54 6.4.6 Risico, kansen, toekomst

De risico’s die door de respondenten worden opgenoemd zijn de aanpassingsproblemen van de verschillende doelgroepen. Doordat de verschillende doelgroepen niet gewend waren om met elkaar te werken heeft dit bij aanvang van de samenwerking problemen opgeleverd. De problemen zijn door veel praten, luisteren en tijd, opgelost aldus een respondent. Een ander mogelijk risico is de verrekening van loonwaarde bij de WOL constructie. Dit zou per individu kunnen worden berekend maar er is voor gekozen de loonwaarde over de gehele populatie te berekenen. Er is daarom een gemiddelde verdiencapaciteit afgesproken voor de totale populatie volgens drie respondenten. Het risico hierbij is dat de afgesproken waarde in realiteit niet wordt behaald door de gemiddelde SW’er. De kansen van de samenwerkingsconstructie zijn volgens de respondenten dat de beoogde manier van organiseren onder RWM een meer bedrijfsmatige insteek met zich meebrengt. Omdat RWM een publiek bedrijf is dat de focus heeft op het bedrijfsmatig vlak zou het mogelijk zijn om structureel meer te bezuinigen. Hierin ligt ook nog een risico. Als men de bedrijfsmatige kant opgaat bestaat de mogelijkheid dat de sociale component verloren gaat. Een ander punt dat een respondent aanhaalde is, dat door de samenwerking tussen de gemeente en Vixia een continuering van werk gerealiseerd wordt. Dit is belangrijk voor de doelgroep medewerkers en de gemeente doordat zo een constante golf aan uitstroom wordt bewerkstelligd.

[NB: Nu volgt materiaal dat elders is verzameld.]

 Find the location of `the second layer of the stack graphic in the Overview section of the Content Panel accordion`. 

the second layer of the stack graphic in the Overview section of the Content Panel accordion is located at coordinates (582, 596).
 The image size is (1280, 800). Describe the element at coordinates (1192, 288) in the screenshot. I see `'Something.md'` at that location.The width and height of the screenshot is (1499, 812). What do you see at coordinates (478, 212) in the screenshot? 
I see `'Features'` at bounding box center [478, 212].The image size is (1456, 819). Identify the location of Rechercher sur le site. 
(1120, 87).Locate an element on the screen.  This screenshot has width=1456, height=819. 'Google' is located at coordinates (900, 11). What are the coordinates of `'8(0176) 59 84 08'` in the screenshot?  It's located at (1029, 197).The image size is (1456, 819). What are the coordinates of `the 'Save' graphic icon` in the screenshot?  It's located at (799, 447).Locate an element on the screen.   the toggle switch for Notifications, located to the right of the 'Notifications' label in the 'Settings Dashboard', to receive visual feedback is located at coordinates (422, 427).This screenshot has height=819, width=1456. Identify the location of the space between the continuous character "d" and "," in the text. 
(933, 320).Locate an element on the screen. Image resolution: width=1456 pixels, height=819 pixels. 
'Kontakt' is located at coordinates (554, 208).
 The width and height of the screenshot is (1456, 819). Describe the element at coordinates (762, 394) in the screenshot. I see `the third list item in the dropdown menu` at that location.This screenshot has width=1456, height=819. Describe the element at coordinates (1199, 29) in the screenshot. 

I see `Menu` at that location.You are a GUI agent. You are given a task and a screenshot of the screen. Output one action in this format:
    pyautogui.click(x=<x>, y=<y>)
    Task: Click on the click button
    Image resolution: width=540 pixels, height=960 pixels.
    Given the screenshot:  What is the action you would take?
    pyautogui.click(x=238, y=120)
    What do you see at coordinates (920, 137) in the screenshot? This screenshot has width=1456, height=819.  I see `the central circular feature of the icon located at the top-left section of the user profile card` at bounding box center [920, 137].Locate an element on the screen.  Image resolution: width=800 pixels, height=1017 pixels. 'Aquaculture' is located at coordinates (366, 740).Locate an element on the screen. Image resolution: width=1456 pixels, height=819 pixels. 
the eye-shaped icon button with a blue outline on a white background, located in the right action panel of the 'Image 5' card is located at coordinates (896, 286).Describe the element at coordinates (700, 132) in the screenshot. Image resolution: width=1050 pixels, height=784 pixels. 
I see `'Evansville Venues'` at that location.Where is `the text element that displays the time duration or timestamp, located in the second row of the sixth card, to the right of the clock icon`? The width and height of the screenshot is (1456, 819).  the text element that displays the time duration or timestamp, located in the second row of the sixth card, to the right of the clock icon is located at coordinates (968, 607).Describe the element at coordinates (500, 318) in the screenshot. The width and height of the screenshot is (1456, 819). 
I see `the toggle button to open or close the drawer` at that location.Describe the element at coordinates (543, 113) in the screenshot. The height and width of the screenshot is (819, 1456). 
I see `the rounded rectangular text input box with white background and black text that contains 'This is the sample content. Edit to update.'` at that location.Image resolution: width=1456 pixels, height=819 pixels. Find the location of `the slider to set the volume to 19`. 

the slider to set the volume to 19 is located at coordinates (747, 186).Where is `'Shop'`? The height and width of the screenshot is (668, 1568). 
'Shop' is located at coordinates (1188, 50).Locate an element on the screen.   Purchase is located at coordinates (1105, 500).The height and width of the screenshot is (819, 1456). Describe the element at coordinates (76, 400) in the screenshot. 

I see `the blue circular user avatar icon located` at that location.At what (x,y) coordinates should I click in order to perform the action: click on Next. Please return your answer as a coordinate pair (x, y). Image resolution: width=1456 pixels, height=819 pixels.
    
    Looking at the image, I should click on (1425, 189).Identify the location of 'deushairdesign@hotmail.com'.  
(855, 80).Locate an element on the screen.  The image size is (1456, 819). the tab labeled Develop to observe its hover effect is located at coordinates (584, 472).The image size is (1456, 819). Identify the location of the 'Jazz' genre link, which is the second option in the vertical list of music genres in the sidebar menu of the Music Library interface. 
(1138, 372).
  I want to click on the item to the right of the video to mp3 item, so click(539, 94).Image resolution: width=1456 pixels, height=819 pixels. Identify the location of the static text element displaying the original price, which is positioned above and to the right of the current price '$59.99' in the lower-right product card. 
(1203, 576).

Als toekomst geven enkele respondenten aan dat het misschien niet nodig is dat RWM in de samenwerking wordt betrokken omdat het momenteel heel erg goed loopt op de huidige manier. Echter, andere respondenten sluiten niet uit dat het leer-werkbedrijf regionaal onder RWM wordt opgezet.

6.4.7 Samenvatting casus

Binnen de casus Sittard-Geleen heeft zich een verschuiving van beleid voorgedaan. Waar voorheen een duidelijke visie richting RWM was uitgezet, is de visie door het succes van het organiseren binnen de gemeente weer aan de kant geschoven. Daarbij zijn de omliggende gemeenten het nog niet met elkaar eens over een toetreding tot een regionaal werkbedrijf. Hierdoor wordt voorlopig niet op regionale basis een leer-werkbedrijf opgezet. Uniek binnen de casus is de hoge mate van samenwerking tussen Sociale Zaken en Wijkbeheer. Hierdoor is het mogelijk om gebruik te maken van WWB’ers en een forse kostenbesparing te realiseren. Wat tot slot nog opvallend is aan de antwoorden van alle respondenten is dat aangegeven wordt dat het vormen van een nieuwe

samenwerkingsconstructie niet iets is dat je zomaar doet. Hier gaat een lange voorbereidingstijd aan vooraf waarbij succes alleen gegarandeerd is als alle partijen achter het besluit staan.